Participants (N=509) were recruited from 1) the Duke Cancer Care Research Program in Durham, NC (n=72); 2) the Duke Tumor Registry (n=283); and 3) NexCura, a nation-wide online registry of more than 500,000 cancer patients (n=154). Participants were eligible if they were 18 years or older, had a diagnosis of cancer and were fluent in English. Our sampling strategy aimed for representation with regard to gender, race, tumor site, and treatment status (i.e., receiving treatment vs. in post-treatment follow-up). The Institutional Review Board approved the study, and all participants provided informed consent.

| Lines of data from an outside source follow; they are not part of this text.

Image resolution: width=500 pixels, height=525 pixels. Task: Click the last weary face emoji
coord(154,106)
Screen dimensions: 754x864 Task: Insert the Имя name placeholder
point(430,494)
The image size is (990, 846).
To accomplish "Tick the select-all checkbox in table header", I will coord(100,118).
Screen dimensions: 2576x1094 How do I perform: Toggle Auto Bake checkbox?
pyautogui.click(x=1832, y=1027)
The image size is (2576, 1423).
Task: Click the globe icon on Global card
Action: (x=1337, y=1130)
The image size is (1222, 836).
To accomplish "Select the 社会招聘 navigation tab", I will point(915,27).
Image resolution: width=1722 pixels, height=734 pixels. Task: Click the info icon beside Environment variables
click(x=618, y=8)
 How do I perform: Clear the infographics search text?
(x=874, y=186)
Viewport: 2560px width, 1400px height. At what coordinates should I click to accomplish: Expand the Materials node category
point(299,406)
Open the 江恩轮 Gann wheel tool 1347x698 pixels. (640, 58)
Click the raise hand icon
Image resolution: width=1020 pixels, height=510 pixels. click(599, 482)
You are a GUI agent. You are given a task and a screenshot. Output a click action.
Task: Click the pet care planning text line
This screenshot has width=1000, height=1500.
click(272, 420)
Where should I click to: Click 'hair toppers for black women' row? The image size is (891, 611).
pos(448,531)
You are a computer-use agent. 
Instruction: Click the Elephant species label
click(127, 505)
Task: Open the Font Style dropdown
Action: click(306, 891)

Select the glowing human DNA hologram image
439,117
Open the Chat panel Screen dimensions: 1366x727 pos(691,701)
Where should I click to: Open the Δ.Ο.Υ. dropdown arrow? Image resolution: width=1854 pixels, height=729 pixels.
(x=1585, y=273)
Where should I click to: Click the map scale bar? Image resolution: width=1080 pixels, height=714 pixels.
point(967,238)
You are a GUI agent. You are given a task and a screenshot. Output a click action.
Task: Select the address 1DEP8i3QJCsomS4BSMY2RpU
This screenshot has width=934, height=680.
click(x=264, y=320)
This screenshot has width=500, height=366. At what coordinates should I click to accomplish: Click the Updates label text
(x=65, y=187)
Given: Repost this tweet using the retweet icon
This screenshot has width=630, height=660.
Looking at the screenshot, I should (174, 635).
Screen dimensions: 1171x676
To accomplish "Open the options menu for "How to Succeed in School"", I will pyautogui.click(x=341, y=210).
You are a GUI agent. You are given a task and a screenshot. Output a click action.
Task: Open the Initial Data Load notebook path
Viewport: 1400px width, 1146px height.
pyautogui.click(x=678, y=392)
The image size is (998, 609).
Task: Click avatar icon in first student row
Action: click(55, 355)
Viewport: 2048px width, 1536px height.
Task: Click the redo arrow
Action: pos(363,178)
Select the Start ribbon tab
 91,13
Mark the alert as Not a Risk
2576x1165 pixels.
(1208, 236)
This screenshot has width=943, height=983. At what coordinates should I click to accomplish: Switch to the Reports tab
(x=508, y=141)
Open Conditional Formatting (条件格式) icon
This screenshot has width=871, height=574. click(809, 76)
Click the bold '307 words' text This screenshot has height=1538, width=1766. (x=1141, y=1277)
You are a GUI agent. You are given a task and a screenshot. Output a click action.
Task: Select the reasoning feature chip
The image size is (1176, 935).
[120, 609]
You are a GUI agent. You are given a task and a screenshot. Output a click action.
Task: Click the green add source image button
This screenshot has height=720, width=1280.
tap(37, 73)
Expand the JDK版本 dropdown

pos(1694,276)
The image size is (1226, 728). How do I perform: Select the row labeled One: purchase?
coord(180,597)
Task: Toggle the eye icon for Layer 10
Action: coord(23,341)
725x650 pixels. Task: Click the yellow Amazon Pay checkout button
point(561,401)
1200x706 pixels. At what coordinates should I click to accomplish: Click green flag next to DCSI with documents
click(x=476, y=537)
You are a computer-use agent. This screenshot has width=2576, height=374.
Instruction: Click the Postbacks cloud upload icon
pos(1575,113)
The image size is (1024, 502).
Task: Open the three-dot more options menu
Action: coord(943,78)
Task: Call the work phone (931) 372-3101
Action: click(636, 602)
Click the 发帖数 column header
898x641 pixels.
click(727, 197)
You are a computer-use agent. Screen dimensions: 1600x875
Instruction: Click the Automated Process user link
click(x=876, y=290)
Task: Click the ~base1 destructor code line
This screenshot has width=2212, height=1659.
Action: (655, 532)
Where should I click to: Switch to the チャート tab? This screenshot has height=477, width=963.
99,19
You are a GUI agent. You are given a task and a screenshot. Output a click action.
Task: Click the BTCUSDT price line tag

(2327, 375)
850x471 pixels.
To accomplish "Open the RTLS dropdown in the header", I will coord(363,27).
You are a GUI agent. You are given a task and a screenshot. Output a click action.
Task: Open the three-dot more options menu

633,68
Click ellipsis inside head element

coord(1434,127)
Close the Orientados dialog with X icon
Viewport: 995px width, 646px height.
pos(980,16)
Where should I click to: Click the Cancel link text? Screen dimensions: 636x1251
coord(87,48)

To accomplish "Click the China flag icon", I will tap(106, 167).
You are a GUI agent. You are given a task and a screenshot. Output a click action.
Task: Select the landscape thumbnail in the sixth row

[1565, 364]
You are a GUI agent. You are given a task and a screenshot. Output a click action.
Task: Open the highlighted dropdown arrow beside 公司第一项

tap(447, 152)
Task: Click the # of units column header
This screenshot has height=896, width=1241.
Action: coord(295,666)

Development of the Cognitive Function Items

The item bank development processes are shown in Figure 1. In brief, we started with developing a conceptual model via literature review on cognitive domains and HRQOL and feedback from experts. Semi-structured individual interviews with oncology providers and cancer patients and focus groups conducted with cancer patients were used to generate items appropriate for cancer populations. These items were reviewed by experts and patients and revised by the study team, which resulted in 42 items all of which were negatively worded (i.e., concern items). Psychometric properties of these 42 items were evaluated on general oncology outpatients and a ceiling effect was identified. Consequently, 10 positively-worded items (i.e., ability items) were added with an attempt to minimize the ceiling effect, which resulted in the FACT-Cog.[32] In 2009, we expanded the FACT-Cog as part of the PROMIS effort by conducting another series of cognitive interviews with patients, expert panel review, and translatability review. According to interview results, existing items were removed or revised, and new items were written to capture concepts that were missing in the original item pool. The final item pool used in the field testing consisted of 36 ability items and 42 concern items, covering cognitive domains including mental acuity, concentration, memory, verbal fluency, interference with quality of life, comments from others, change from previous functioning, and multi-tasking. Based on qualitative input from patients on item readability and comprehension, a 5-point intensity rating scale (e.g., “I have been able to concentrate”; 1=not at all; 5=very much) was used for the Abilities subset, whereas a 5-point frequency rating scale (e.g., “I have had trouble forming thoughts”; 1=very often; 5=never) was used for the Concerns subset.

Figure 1.

Figure 1

Development of the PROMIS Cognitive Function Item Banks

Analysis

In this study, we evaluated the dimensionality of cognitive function items using two approaches. One was a traditional approach, confirmatory factor analysis (CFA), in which a single dimension was specified (i.e., Concerns, Abilities, and Concerns and Abilities together); that is, all items loaded on a single factor. The results were evaluated using common criteria[40; 41] including: a) loadings of all of the items are sufficiently large (criterion: R-square>0.3), b) root mean squared error of approximation (RMSEA) <0.1; c) comparative fit index (CFI) > 0.90, and d) modification index (MI) < 10.[42; 43] We calculated residual correlations between items and used a criterion of r< 0.2 to indicate local independence (i.e., no secondary factors among items).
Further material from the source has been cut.